At least 110 people have been detained in different Russian cities during actions to protest the death in prison of opposition leader Alexei Navalny, according to OVD-Info, an organization that protects the rights of detained opponents.

More than half of the arrests (69) were carried out in Saint Petersburg, the hometown of Russian President Vladimir Putin. The rest were arrested in Moscow, Nizhny Novgorod, Krasnodar and other cities in the European part of Russia and Siberia, OVD-Info states on its website.

In addition, the Police collected the personal data of all participants in these events, including the journalists who came to cover them.

Since Friday, law enforcement forces and plainclothes agents have been trying to remove all memorials created by Navalny’s supporters, both in monuments to the victims of political repression and in improvised places.

This happened, according to local Telegram channels, in front of the Kremlin on the bridge where opposition leader Boris Nemtsov was murdered in 2015.

According to the local press, numerous people have paid tribute to the opposition leader since the day before by placing flowers or placing candles in designated places in their cities.

Thousands of Russians in exile took to the streets to protest what they consider a murder commissioned by the Kremlin and called for more actions in European, American and Latin American cities on Saturday.

Navalny, 47, died suddenly on Friday in the Arctic prison where he had been since last December, according to the Russian prison services.

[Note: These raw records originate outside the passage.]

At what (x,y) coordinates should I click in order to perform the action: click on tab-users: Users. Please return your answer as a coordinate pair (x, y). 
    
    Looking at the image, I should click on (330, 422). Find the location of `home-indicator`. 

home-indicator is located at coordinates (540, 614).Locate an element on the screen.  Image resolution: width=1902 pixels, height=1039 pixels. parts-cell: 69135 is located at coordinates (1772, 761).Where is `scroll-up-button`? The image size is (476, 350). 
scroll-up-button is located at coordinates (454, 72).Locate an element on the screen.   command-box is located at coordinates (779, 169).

The opposition and the independent Russian press, and the Western foreign ministries in unison accused Putin of ordering the assassination of Navalny, the Kremlin’s number one enemy for 15 years.

Navalny, who was serving a sentence of almost 30 years in prison, was transferred to an Arctic prison in December after announcing a campaign against Putin’s re-election in the March presidential elections.

Presidential spokesman Dmitri Peskov considered “unacceptable” the accusations made by the West before the results of the autopsy are known.